Object-Generalized Re-Identification: A Step Towards Universal Instance Perception¶

Conference: CVPR 2026
Paper: CVF Open Access
Code: https://github.com/whucsy/OG-ReID
Area: Object Detection / Instance Perception / Re-Identification
Keywords: Object Re-Identification, Cross-Category Generalization, Meta-Learning, Semantic Invariance, Universal Instance Perception

TL;DR¶

Proposes the Object-Generalized ReID (OG-ReID) paradigm—using a unified model to recognize the "same instance" of heterogeneous objects such as people, vehicles, animals, ships, and buildings. The MGOR framework is designed to reinterpret meta-learning as "semantic distribution regularization," outperforming existing ReID methods on 100+ unseen categories without target domain adaptation.

Background & Motivation¶

Background: The task of object re-identification (ReID) is to recognize the "same individual" across different camera views and sensors. Over the past decade, person ReID and vehicle ReID have achieved high performance, with deep features and metric learning reaching remarkable instance-level accuracy within their respective categories.

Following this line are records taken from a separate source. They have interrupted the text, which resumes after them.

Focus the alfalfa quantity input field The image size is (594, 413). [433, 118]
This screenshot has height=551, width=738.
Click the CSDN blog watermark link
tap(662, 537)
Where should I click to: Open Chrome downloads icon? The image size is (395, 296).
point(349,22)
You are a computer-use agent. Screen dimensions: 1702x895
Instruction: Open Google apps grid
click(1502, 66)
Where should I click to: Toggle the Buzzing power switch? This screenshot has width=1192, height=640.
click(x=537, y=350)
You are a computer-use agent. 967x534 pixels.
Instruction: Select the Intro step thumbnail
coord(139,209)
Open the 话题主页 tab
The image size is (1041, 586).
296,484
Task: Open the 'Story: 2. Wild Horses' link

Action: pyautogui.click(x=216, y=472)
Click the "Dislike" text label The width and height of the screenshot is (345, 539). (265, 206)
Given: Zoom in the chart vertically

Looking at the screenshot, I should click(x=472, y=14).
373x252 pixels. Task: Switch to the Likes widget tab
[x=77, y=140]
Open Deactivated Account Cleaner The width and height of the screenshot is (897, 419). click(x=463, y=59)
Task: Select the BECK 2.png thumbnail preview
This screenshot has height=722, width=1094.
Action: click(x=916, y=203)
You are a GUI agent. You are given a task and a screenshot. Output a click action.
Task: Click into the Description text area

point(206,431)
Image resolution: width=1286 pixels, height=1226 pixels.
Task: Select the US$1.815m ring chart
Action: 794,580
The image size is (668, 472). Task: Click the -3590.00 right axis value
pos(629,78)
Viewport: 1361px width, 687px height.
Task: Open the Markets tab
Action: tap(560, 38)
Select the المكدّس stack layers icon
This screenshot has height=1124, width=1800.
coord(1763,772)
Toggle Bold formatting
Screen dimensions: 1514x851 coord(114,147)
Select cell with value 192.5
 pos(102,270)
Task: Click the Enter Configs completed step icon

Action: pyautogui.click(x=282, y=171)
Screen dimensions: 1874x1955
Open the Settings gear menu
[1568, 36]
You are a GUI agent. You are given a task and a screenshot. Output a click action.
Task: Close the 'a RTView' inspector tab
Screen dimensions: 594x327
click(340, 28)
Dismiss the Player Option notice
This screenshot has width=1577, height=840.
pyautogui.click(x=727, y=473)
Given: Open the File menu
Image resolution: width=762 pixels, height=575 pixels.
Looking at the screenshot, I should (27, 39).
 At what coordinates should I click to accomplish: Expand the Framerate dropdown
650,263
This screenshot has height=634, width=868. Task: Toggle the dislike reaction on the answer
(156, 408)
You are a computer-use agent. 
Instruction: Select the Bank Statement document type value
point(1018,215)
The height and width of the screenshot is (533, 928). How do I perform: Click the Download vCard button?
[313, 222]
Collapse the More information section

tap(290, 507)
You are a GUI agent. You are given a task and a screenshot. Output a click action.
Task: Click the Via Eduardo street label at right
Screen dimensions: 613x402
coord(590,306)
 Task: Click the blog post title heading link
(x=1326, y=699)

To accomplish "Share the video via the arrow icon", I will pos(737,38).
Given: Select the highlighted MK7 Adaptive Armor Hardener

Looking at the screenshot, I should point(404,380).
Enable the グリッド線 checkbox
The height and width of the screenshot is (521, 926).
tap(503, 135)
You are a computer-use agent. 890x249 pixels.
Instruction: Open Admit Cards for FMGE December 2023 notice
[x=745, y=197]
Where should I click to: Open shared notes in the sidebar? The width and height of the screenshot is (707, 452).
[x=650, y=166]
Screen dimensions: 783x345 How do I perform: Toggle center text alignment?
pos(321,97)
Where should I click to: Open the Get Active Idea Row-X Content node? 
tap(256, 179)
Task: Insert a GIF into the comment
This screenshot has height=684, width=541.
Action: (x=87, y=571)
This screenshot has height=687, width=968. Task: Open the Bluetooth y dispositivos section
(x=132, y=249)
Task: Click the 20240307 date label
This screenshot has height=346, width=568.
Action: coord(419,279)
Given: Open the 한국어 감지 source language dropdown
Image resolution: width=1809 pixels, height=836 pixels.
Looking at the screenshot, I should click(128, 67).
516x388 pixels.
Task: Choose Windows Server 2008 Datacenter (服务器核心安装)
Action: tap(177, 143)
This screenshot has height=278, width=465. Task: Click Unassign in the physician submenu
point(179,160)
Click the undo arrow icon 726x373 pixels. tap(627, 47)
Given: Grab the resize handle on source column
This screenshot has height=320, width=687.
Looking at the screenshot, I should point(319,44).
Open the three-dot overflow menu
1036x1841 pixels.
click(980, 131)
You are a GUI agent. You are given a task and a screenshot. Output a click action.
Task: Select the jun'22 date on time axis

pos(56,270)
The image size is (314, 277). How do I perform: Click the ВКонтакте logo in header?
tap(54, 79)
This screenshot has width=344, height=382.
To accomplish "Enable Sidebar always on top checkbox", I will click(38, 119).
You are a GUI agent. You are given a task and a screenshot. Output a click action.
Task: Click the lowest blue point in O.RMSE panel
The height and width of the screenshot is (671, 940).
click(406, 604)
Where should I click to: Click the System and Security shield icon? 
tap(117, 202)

Limitations of Prior Work: Almost all methods are built on a "category consistency hypothesis"—where training and testing data originate from the same category of objects. This implies that for every new object type (person, car, ship, animal...), an independent model must be trained, leading to expensive labeling, wasted computational resources, and poor scalability. In real-world scenarios (smart cities, ecological monitoring), vision systems must handle dozens of heterogeneous objects simultaneously; modeling them category-by-category is unsustainable.

Key Challenge: Can we directly use Domain Generalized ReID (DG-ReID)? No. DG-ReID addresses domain shift (changes in viewpoint and lighting for the same category), assuming all samples share the same semantic structure. However, OG-ReID faces category shift: humans are identified by body parts, vehicles by geometric contours, and animals by texture patterns—the "definition" of identity cues differs. This heterogeneity breaks the shared feature hypothesis, causing existing DG methods to generalize poorly on mixed categories, sometimes even performing worse than standard supervised models.

Goal: To learn a category-agnostic identity representation trained from mixed-category data that can directly transfer to completely unseen object categories for instance matching.

Key Insight: The authors revisit meta-learning. Previously, meta-learning was used to "simulate domain shifts and repeatedly adapt to synthetic domain partitions," which essentially remains adaptation at the appearance level. The observation is: if meta-learning is viewed not as "adapting to new tasks" but as "maintaining identity discriminative power under shifting semantic distributions", it becomes a tool for learning semantic-invariant representations.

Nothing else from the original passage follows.